The cobalt precursor flows in line 22 to the semiconductor manufacturing tool 26, for utilization therein. The semiconductor manufacturing tool 26 may be of any suitable type in which the cobalt precursor is employed in the fabrication of a microelectronic device. For example, the semiconductor manufacturing tool may include an ion implanter, a chemical vapor deposition chamber, an atomic layer deposition apparatus, or other tool. In one preferred embodiment, the tool 26 comprises a vapor deposition system, in which cobalt is deposited on a substrate of a microelectronic device. Methods of deposition may include, but are not limited to, chemical vapor deposition, molecular beam epitaxy, diffusion, rapid thermal processing, atomic layer deposition (ALD), and pulsed laser ablation and deposition (PLAD).

In the embodiment shown, the utilization of the cobalt precursor in tool 26 results in the generation of an effluent that is discharged from the tool into effluent line 28, passing to abatement/reclamation unit 30. The abatement/reclamation unit may be constructed and arranged for treatment of the effluent to remove toxic or otherwise undesirable components from such effluent, to produce a contaminant-reduced final effluent that is discharged from the abatement/reclamation unit 30 in vent line 32. Alternatively, the abatement/reclamation unit may be constructive and arranged for reclamation of precursor from the effluent, to produce a precursor-enriched stream discharged from the abatement/reclamation unit in vent line 32, with recycle of the precursor-enriched stream in recirculation line 34 containing flow control valve 36, to line 22 for combination with the precursor from the precursor source package 12 being fed to the tool 26.

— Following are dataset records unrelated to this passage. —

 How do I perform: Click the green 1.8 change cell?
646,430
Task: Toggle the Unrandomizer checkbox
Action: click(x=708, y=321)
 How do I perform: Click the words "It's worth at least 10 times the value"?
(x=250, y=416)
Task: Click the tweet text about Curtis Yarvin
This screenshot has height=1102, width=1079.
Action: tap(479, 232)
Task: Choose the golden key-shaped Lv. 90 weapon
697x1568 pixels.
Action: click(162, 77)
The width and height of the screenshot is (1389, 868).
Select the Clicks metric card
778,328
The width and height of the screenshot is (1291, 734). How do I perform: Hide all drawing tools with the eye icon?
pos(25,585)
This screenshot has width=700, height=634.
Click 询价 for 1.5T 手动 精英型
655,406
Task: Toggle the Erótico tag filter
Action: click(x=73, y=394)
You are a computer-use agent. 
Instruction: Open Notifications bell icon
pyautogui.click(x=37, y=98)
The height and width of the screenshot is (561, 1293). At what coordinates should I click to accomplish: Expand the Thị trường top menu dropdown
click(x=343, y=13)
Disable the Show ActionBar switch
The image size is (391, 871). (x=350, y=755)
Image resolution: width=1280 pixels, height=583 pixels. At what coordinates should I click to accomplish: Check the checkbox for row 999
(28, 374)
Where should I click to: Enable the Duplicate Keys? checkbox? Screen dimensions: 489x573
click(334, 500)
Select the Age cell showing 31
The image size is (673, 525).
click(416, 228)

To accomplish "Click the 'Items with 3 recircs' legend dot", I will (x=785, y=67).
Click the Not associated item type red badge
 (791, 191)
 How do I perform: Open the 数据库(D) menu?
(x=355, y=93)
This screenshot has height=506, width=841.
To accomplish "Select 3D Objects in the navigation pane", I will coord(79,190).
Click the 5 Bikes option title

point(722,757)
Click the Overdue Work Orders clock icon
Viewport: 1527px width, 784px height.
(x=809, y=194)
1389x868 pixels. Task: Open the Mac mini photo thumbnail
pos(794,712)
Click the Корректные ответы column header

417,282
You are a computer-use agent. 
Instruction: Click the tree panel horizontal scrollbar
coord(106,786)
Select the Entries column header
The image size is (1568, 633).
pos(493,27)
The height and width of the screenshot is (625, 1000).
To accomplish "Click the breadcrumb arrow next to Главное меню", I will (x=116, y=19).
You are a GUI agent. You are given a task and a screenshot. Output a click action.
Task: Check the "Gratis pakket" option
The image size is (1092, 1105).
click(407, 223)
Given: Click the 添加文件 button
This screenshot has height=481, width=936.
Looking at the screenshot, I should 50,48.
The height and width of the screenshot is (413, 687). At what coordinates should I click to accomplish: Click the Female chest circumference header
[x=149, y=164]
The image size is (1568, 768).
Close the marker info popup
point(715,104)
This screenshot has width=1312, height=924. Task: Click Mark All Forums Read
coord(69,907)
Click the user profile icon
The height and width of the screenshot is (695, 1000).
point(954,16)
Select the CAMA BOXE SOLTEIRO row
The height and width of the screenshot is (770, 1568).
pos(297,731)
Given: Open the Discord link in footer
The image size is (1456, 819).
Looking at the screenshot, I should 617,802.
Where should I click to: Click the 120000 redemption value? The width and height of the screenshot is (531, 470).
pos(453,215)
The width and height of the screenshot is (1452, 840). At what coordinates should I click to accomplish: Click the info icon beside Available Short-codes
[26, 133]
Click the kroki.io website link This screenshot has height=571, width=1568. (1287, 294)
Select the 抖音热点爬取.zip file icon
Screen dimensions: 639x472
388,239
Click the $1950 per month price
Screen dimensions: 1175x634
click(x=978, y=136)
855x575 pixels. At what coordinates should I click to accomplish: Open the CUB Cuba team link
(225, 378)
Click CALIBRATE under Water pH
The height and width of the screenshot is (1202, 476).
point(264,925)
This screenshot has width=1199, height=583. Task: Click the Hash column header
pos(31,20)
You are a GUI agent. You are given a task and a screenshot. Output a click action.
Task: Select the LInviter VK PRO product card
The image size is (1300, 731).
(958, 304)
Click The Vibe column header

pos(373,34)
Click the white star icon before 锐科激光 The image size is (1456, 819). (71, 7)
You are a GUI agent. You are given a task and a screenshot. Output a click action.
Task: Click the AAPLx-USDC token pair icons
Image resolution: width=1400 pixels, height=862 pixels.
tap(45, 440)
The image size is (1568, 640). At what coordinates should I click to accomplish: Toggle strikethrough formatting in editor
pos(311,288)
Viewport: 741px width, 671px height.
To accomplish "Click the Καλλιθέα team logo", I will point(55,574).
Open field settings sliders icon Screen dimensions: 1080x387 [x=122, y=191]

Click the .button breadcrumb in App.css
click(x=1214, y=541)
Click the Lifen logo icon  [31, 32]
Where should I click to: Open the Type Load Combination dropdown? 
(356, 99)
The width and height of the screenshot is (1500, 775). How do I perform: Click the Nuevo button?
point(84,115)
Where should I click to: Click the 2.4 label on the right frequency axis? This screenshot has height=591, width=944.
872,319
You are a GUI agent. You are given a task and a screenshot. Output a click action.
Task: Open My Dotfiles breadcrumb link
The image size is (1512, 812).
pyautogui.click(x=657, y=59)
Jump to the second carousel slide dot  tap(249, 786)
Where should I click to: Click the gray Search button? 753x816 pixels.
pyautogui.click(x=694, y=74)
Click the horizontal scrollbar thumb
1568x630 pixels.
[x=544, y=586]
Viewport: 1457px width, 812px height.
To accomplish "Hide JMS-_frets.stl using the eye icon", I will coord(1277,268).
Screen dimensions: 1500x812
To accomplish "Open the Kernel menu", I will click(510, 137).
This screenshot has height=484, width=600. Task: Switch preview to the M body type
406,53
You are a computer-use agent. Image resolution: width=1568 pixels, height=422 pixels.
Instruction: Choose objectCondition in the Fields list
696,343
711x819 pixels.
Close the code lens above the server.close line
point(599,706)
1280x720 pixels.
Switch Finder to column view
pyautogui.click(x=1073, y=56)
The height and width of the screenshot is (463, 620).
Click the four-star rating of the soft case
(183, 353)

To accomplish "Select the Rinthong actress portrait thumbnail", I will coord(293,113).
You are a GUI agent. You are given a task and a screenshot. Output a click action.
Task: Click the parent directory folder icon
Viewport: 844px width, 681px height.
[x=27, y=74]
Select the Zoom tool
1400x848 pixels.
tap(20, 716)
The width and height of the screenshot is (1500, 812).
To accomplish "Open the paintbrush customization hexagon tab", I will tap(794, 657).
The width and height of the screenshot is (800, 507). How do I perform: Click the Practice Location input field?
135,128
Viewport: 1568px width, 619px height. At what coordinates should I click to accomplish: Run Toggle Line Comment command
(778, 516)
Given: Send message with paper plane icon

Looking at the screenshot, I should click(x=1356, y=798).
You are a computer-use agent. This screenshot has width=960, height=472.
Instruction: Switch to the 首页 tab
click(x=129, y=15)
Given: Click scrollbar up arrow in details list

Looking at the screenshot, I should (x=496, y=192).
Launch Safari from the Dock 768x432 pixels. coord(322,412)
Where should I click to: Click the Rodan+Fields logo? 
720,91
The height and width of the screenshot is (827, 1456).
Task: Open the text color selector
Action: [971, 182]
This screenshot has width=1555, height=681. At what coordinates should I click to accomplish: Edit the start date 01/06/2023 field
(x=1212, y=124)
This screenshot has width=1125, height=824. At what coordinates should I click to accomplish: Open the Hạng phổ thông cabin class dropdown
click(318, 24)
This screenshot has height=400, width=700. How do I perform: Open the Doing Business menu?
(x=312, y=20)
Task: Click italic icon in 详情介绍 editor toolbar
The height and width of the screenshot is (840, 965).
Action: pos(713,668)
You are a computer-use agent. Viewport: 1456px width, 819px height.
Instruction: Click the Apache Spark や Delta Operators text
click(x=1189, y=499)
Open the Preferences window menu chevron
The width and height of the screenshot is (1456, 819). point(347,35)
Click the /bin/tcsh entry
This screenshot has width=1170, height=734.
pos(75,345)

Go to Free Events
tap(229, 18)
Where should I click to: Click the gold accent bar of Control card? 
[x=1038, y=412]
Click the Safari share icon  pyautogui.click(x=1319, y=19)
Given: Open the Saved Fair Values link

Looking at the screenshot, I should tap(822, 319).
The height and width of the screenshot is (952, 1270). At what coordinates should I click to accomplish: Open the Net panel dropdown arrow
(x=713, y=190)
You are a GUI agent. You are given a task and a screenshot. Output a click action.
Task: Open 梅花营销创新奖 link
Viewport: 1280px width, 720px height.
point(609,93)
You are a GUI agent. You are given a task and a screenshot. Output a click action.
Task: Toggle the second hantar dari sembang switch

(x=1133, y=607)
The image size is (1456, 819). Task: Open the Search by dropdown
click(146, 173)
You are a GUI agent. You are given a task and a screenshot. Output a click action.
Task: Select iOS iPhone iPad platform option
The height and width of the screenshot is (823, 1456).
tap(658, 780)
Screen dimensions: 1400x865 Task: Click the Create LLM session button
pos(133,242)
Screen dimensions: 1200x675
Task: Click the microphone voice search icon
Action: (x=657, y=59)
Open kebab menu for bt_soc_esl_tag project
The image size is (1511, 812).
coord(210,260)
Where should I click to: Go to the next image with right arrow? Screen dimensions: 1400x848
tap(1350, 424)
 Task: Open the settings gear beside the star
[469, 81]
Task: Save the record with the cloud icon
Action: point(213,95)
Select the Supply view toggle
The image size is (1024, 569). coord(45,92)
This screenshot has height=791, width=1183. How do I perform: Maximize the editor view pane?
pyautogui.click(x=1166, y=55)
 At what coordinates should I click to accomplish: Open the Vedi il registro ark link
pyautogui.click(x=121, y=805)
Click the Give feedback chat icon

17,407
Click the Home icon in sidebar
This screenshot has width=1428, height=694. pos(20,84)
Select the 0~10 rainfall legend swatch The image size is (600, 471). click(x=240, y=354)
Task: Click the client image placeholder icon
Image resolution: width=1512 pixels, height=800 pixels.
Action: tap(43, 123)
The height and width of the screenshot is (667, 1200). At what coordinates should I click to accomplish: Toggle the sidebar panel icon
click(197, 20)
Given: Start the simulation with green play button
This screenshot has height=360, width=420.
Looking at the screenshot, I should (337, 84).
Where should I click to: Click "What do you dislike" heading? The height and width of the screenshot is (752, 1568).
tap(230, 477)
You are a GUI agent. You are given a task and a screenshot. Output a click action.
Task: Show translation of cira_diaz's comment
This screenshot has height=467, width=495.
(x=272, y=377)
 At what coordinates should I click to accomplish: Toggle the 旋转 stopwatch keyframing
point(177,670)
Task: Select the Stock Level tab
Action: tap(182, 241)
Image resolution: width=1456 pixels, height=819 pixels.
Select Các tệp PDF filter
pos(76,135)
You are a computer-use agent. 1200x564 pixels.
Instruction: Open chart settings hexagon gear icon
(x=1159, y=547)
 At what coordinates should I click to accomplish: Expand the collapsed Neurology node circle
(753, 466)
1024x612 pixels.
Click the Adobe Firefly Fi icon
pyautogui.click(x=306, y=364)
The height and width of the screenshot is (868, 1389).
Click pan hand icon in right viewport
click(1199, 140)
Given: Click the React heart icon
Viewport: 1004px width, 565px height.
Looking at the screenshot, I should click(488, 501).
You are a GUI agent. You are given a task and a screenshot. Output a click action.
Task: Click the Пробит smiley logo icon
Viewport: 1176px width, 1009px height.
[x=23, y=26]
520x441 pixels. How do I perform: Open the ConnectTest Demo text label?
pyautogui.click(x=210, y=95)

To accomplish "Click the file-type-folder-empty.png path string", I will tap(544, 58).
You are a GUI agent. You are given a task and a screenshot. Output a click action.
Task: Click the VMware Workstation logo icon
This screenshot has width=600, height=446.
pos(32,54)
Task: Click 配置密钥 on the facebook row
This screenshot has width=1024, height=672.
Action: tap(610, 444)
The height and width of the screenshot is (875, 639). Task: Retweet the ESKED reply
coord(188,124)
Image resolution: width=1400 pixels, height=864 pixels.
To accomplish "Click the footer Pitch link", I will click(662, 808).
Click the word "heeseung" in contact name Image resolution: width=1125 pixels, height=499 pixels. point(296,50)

The CPU 40 may comprise a microprocessor, programmable logic controller, general-purpose programmable computer, or other computational unit that is adapted to receive a signal in signal transmission line 44 from the monitoring unit 24, and to responsively output control signals for process control of the system 10. In the embodiment shown in FIG. 1, the CPU 40 is coupled via signal transmission line 38 to flow control valve 36 in the recirculation line 34, and the CPU is coupled via signal transmission line 42 to the valve actuator 18 for modulation of the valve in the valve head 16. By such arrangement, the CPU controls the recycle rate of precursor-enriched gas in line 34 to the tool 26, and controls the supply of cobalt precursor from the precursor source package 12 to the tool 26, to achieve optimal operation of the system 10, in the use of the cobalt precursor.

FIG. 2 is a schematic representation of a microelectronic device structure 50 comprising a cobalt barrier layer 56 deposited on a dielectric layer 54 on a substrate 52, wherein the cobalt barrier layer 56 has a copper layer 58 deposited thereon, e.g., by a copper damascene process. In such device structure, the cobalt barrier layer serves to minimize any undesired migration of copper from the copper layer 58 into the dielectric layer 54.

The cobalt layer 56 in such microelectronic device structure can be deposited by atomic layer deposition or other vapor deposition technique, at an appropriate thickness providing a suitable diffusional barrier against copper migration.

It will be recognized that the cobalt precursors of the invention can be variously employed in the manufacture of microelectronic devices of widely different types, and that the process conditions of temperature, pressure, flow rate and concentration of the cobalt precursor in such applications can be readily determined, within the skill of the art, based on the disclosure herein and empirical identification of suitable ranges and optimal values for such process conditions.

While the invention has been described herein with reference to various specific embodiments, it will be appreciated that the invention is not thus limited, and extends to and encompasses various other modifications and embodiments, as will be appreciated by those ordinarily skilled in the art. Accordingly, the invention is intended to be broadly construed and interpreted, in accordance with the ensuing claims.